4 thoughts on “AutAc Reads IADK, Part 10: Part X

  1. ‘It is as if who “really” has autism is dependent not on the extensive research indicated by the book’s endnotes, but by who Donvan and Zucker personally like.’

    Or on who does or doesn’t express any strong opinions about autism contrary to theirs. Hence relatively “high-functioning” people can be really autistic, so long as we have (or at least voice) no meaningful position on that being actually okay.

    “They might not, however, oppose a cure if each autistic person could decide individually whether or not to take it.”

    Every time an internet parent says that I “don’t get to speak for all autistic people, it’s fine if you don’t want a cure, but what about those who might?” I say “Yes, you’re right; I therefore presume that, should the possibility of a cure ever become a plausible thing, you would be in favor of strong regulations or legislation forbidding parents from making that choice on behalf of their autistic child until that child reaches the age of majority for medical care–say 14 or 16?”
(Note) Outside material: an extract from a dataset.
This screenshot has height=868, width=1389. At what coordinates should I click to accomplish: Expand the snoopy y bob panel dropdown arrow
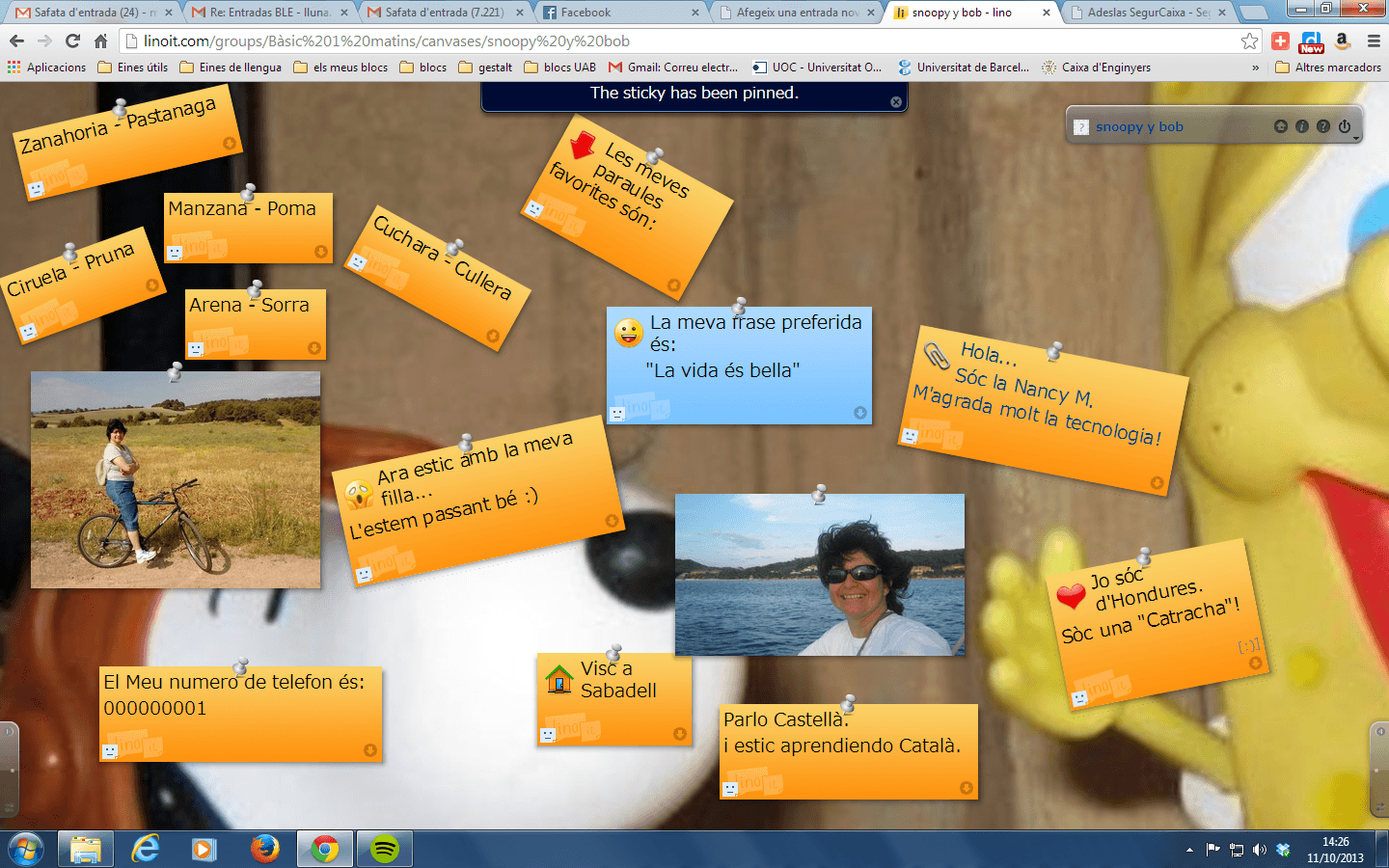tap(1356, 139)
    I have never gotten an answer.

    Liked by 1 person

    1. I suspect the authors like people who don’t challenge them. :p

      They probably also like people who don’t point out their own contradictions, such as their portrayal of Ari Ne’eman as both Very Autistic and Not Autistic Enough to Deserve Consideration or Be Taken Seriously.

      Liked by 1 person

    2. I bet the reason you have never gotten an answer to the question of being in favor of strong regulations on an autism cure is that the parents would be afraid to publicly say “no”, because if they did, they would reveal the argument about autism cures being a choice to be the sham that it is.

      I bet the real view they have for a cure would be something like this argument that the Judge Rotenberg Center uses for electric shocks (though they have taken down the original of the page it’s on from their website, go figure):

      “JRC’s belief is that if a treatment procedure is effective, JRC should make it available to the parents of all of our students who wish it for their child and not limit its availability to those who function at a low cognitive level. To do so would be to discriminate against the higher functioning students.”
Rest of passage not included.